> [DOCUMENT EXCERPT]
XRD patterns of the single-phase Sr₂CrMoO_6-δ samples: synthesized at Т = 1470 K in the 5% H₂/Ar flow during 24 hours (1); synthesized at combined modes (2). Insert: field dependences of the magnetization of the single-phase Sr₂CrMoO_6-δ samples

Being based on the fact that at the annealing of the initial batch the SrCrO₃, SrMoO₄ and Sr₂CrO₄ complex oxides are the concomitant ones practically in the entire temperature range of the strontium chrome-molybdate and they are badly dissolved, for their removal one needs to investigate the dynamics of their transformation degree (α(T)) (Fig. 5, а and b). On the base of obtained data it was important to develop the synthesis modes of the single-phase compound, at which the maximally fast dissolution of SrCrO₃ and SrMoO₄ without a formation of Sr₂CrO₄, with the emergence and growth on the single-phase strontium chrome-molybdate with the Cr/Mo superstructural ordering.

Figure 5.

> [STATED PROBLEM 1] Rewrite the paragraph of the synthesis excerpt that begins "Being based on the fact" as a short bulleted list that keeps its main facts.

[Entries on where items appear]
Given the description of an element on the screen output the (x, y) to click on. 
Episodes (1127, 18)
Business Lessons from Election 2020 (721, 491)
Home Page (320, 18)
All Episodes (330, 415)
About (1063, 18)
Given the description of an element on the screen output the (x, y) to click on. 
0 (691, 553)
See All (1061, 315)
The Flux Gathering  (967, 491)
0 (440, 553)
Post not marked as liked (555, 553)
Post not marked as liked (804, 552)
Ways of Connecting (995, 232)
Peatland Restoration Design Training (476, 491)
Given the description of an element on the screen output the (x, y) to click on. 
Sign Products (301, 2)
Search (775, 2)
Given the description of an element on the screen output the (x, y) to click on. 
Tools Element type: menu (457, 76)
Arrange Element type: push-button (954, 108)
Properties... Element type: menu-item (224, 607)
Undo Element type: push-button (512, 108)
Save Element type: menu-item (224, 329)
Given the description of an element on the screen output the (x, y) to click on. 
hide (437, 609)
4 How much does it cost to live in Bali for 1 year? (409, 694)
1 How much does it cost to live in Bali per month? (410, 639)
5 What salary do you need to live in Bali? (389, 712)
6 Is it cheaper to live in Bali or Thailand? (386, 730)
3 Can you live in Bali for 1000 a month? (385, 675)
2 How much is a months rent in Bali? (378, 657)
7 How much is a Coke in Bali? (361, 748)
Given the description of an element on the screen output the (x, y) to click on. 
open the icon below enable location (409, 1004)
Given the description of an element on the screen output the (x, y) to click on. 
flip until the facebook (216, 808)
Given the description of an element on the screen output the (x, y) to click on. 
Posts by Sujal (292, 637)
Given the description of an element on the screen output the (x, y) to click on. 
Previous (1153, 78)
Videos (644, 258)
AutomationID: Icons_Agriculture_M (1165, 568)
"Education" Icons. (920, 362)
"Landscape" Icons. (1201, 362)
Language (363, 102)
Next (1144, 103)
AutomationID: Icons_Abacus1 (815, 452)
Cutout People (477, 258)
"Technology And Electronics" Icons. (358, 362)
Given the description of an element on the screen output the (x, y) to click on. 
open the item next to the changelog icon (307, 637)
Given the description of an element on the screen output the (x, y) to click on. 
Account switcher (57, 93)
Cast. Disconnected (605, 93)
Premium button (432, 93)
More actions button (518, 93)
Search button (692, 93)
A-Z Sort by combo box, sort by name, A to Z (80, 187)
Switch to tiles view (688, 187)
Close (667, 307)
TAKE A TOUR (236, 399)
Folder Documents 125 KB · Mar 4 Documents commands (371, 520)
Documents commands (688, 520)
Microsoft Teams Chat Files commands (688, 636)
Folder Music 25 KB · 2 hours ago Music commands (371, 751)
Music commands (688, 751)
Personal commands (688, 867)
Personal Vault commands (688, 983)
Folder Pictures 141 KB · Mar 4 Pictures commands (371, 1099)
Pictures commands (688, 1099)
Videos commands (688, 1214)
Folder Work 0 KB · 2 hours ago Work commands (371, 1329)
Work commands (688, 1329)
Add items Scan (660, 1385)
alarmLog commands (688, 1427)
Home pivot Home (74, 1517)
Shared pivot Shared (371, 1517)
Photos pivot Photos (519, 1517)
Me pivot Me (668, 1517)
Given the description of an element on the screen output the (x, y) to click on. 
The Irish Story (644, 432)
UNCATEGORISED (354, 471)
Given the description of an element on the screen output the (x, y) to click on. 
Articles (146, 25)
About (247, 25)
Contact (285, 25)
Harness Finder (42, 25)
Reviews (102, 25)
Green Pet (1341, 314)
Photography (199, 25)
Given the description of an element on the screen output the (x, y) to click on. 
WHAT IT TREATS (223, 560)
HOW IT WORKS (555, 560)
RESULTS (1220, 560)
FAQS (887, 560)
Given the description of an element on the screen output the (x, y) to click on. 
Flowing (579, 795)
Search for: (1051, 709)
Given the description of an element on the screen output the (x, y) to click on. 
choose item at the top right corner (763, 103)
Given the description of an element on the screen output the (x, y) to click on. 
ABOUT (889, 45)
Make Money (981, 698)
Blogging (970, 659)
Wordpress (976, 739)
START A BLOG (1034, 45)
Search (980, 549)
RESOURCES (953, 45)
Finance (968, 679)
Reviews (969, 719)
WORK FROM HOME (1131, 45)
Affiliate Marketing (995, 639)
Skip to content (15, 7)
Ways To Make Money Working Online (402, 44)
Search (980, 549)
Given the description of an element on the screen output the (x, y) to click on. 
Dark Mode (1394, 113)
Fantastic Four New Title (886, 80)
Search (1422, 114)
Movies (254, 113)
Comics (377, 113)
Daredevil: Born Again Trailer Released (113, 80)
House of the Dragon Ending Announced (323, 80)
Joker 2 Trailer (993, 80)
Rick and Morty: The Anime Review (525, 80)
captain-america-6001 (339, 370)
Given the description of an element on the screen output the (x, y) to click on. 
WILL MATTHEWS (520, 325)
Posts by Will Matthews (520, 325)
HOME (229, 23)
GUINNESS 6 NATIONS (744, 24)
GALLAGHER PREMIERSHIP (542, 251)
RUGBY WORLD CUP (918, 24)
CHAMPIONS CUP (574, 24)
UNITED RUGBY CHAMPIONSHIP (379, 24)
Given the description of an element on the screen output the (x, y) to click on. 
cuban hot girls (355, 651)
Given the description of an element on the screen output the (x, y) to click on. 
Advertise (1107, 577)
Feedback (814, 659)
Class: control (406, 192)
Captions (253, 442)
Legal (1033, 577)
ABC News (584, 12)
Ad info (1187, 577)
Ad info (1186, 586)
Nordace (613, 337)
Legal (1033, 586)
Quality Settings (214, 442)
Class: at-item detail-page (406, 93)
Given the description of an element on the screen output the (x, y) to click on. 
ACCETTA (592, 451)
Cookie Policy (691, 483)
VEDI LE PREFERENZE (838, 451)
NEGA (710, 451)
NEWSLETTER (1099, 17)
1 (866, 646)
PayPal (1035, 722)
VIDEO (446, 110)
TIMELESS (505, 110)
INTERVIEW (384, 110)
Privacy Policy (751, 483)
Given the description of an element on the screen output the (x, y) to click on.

> [STATED PROBLEM 2] Transcribe the records word for word, everything from their first line down to the line containing "Peatland Restoration Design", with both ends included.

> [FULL SOLUTION 1]
- When the initial batch is annealed, the complex oxides SrCrO₃, SrMoO₄ and Sr₂CrO₄ accompany strontium chrome-molybdate across practically its entire temperature range.
- These oxides dissolve poorly. Removing them therefore requires investigating the dynamics of their transformation degree α(T) (Fig. 5, a and b).
- The obtained data were to be used to develop synthesis modes for the single-phase compound.
- Those modes aim for the fastest possible dissolution of SrCrO₃ and SrMoO₄ without forming Sr₂CrO₄. At the same time, single-phase strontium chrome-molybdate with Cr/Mo superstructural ordering emerges and grows.

> [FULL SOLUTION 2]
Given the description of an element on the screen output the (x, y) to click on. 
Episodes (1127, 18)
Business Lessons from Election 2020 (721, 491)
Home Page (320, 18)
All Episodes (330, 415)
About (1063, 18)
Given the description of an element on the screen output the (x, y) to click on. 
0 (691, 553)
See All (1061, 315)
The Flux Gathering  (967, 491)
0 (440, 553)
Post not marked as liked (555, 553)
Post not marked as liked (804, 552)
Ways of Connecting (995, 232)
Peatland Restoration Design Training (476, 491)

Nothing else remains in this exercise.